After one year in his position as IDF Chief of Staff, we can determine that Gadi Eisenkot is the anchor of security and the leading moral figure amongst the instability of the country's leadership.
Little by little Eisenkot is revealing his strategic security positions to the public: Nuclear Iran is "out" while Hamas and Hezbollah are "in," alongside opposition to the closure of the West Bank for fear it will promote attacks.
On Wednesday, as he was speaking to students at a high school in Bat Yam, he spoke of the moral and tactical aspects of the IDF and said that "there is no reason to empty a magazine into a 13 year old girl with scissors- we must follow the IDF rules of engagement."
It seems the Chief of Staff has become a leader in setting strict rules of engagement. For example, when hundreds of protesters crossed the Gaza border fence, it was Eisenkot who ordered that they be stopped, but without leaving dozens of bodies lying on the ground, even at the price of infiltration of the fence, as this is an area far from Israeli communities.

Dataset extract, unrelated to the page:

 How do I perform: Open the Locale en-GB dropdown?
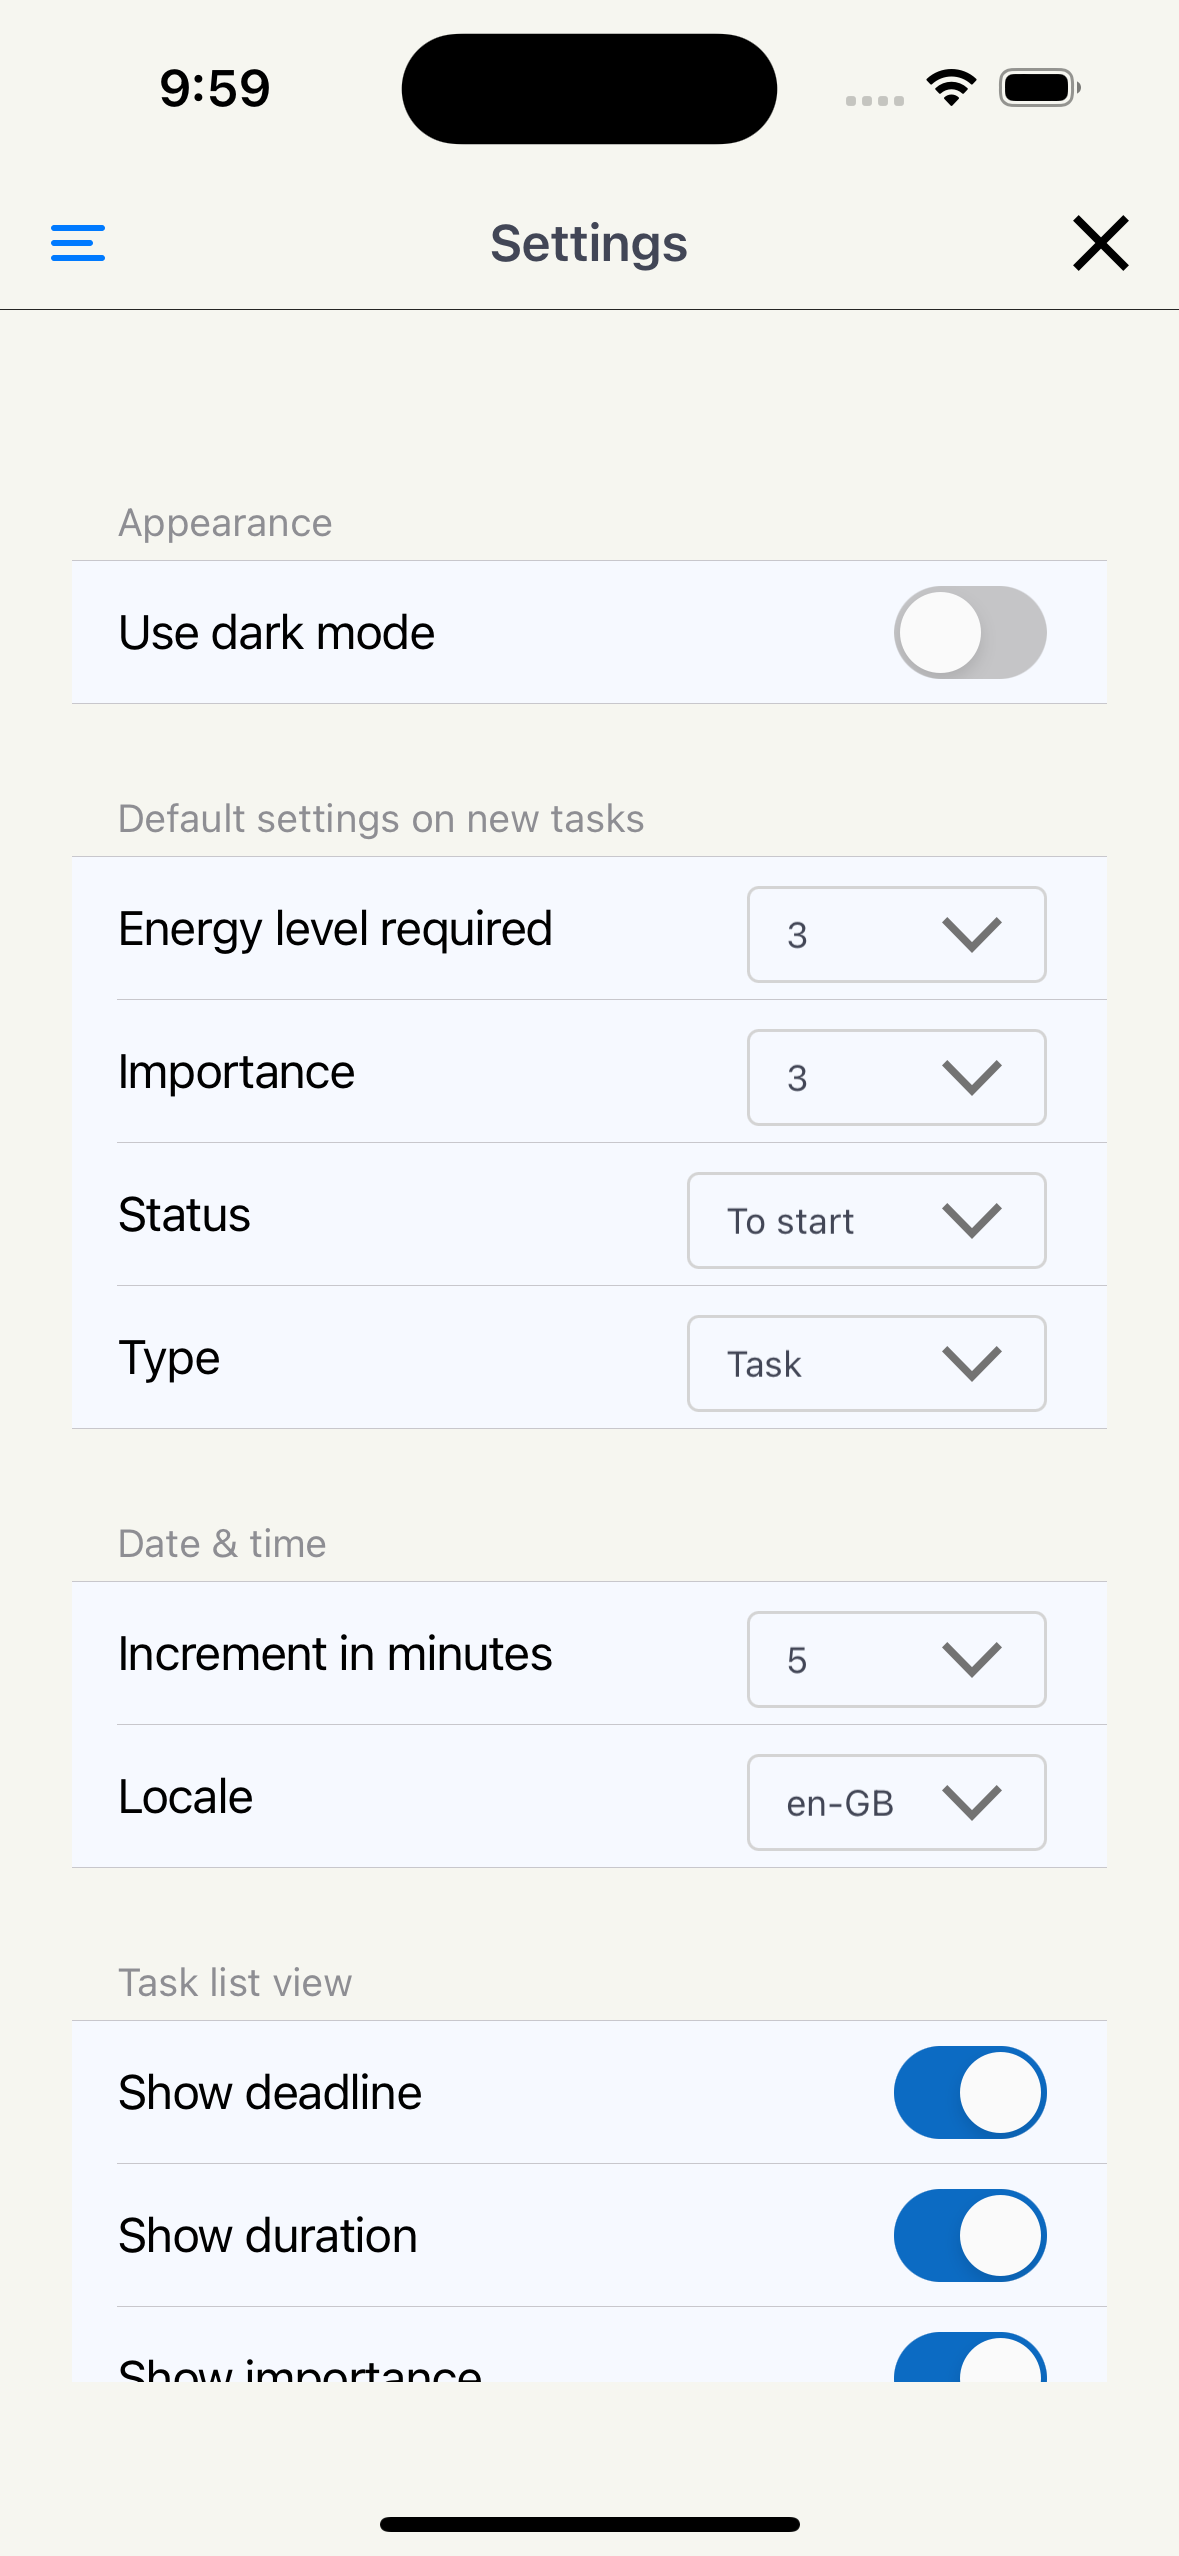point(896,1802)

Although it is impossible to conclude that he did not order the cessation of the protest through riot control measures or snipers, the head of the Gaza division alleged that the pictures of bodies near the fence would have caused a lot more damage to Israel than an infiltration of the fence itself.
Eisenkot understands the place of the military in a democratic country, but behind closed doors he doesn’t spare the decision makers his opinions, and he doesn’t hide the significance of their actions, even if he receives sour faces in return.
Eisenkot doesn’t care if they like him as he has no political aspirations . We also certainly won't see him toy with the idea, nor try to gain favor in the eyes of politicians - not on the suggestion to close Israel Army Radio, not on taking Jewish awareness away from the hands of the IDF rabbinate, and not throwing criticism at the organization Breaking the Silence, who he suggested bring their complaints in real time to their commanders, and not years after the fact in lectures from outside the country
A year after he started his position, it is clear that Eisenkot doesn’t give breaks to anybody. Following the tragic death of Nahal Brigade officer Yishai Rosales during a training exercise, the heads of no less than six officers and commanders rolled, including the armored battalion commander and his deputy, and four additional officers who were given demerits and reprimands.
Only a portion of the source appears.